We're just guessing here, but we just wondered what Canon might do next for video makers with its cinematography cameras
I just want to say at the outset that the following is pure, totally uninformed speculation, just in case anyone thinks we have any inside track on this. This is not even a rumour: it's a guess! But with that in mind, let's have a look at what Canon might be thinking of doing with their Cinema EOS range of cameras. The recent useful but not headline-grabbing upgrade to the C100 has actually made film makers speculate even more about what the replacements for the C300 and the C500 might be.
If you're going to play the game of guessing what Canon does next, you need to look at the whole context.
When the Canon 5D Mk II emerged in September 2008, it was the first Canon EOS camera to have video recording capabilities. And it was impressive. For a start, the images were progressive, at a point where most people were still seeing interlaced video, even at HD resolutions.
And that depth of field! Perhaps the biggest thing that made the 5D Mk II look cinematic. At this early(er) stage in the growth of digital cinematography it looked absolutely magical. Very few of us minded at the time that it was a bit soft and prone to moire, because that would be like complaining that the first helicopter rattled a bit.
It became a winning combination: cheap lenses (that the you probably already owned) and luscious-looking video.
But as more and more people engaged with DSLR photography, the limitations began to be seen in perspective, and, although the Mk III was a significant improvement, both the form factor and the limitations of a camera that was never designed primarily for video became a significant part of the reason why serious cinematographers have stayed with "traditional" cinema-style cameras.

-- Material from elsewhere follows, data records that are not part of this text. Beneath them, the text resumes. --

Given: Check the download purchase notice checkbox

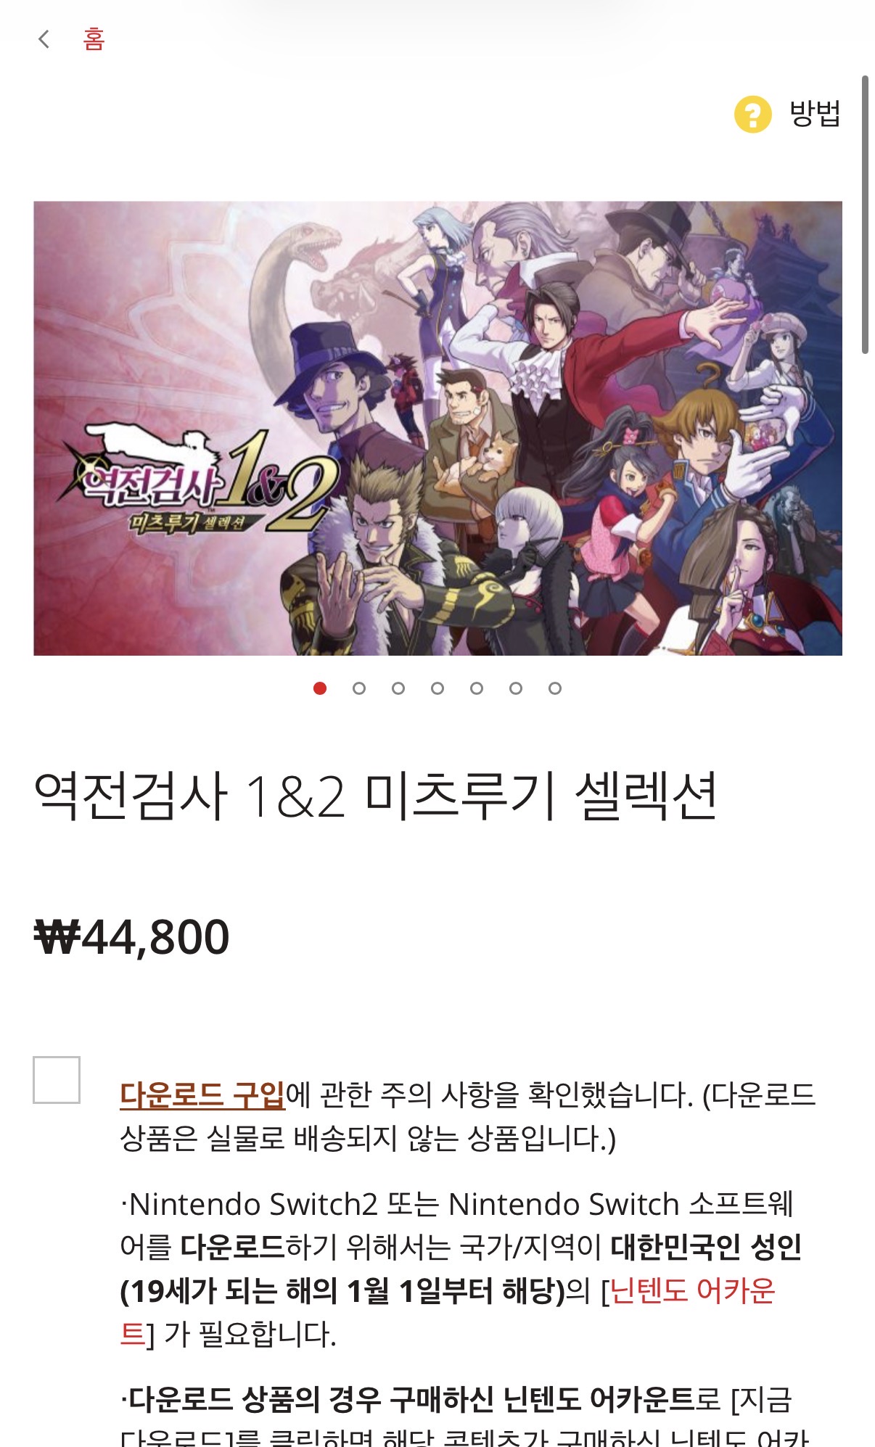Looking at the screenshot, I should (x=57, y=1080).
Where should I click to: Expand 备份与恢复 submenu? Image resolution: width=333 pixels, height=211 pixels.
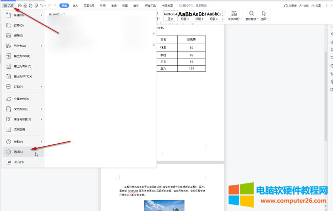41,119
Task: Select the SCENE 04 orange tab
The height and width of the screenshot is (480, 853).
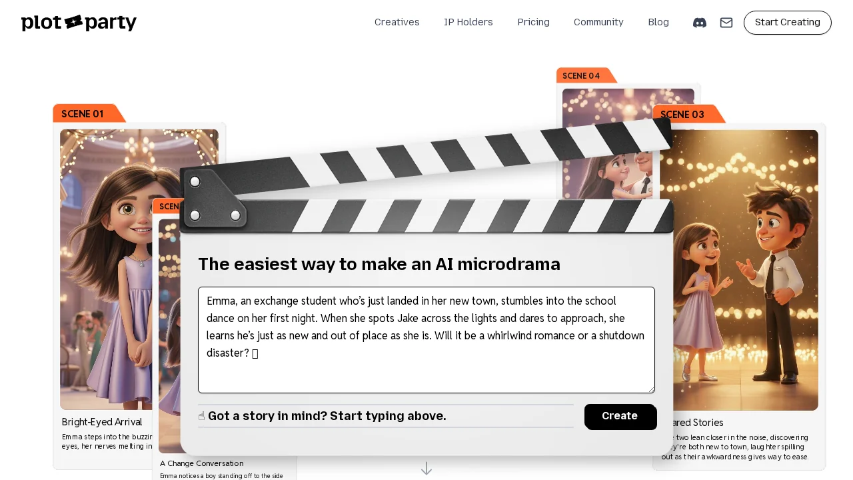Action: tap(586, 75)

For Canon, the success of their EOS still cameras as video shooters created a dichotomy: Should they continue to improve the video capabilities of their DSLRs, possibly at the expense of their well-established (and, you'd imagine, profitable) range of dedicated video cameras, or should they continue to engineer the DSLRs so that they made even better video?
To understand Canon's reasoning here you have to understand that still photography is by far the biggest part of Canon (imaging's) business. I don't know whether it's five or fifty times bigger but it is significant. Which means that video as part of a DSLR is between five and fifty times less significant to Canon than we probably think it is.
One tangible result of Canon's dilemma was the Canon 1DC, which is one of my favourite cameras.
I like it because it's a top end still camera that can shoot lovely-looking 4K footage as MJPEG. While this is not the most fashionable codec, it is almost universally compatible, and doesn't need any post-processing to put it to use right away. As someone who does a lot of still photography, but who works with video, this is a great combination for me.
But why did they make this camera? Probably as the ultimate embodiment of the video DSLR. The recently announced 7D mk II was rumoured to be "a bit like the 1D (x or c), which it is, in that it is heavily weatherproofed, but there's no sign of 4K, nor of any very significant upgrade to its video performance.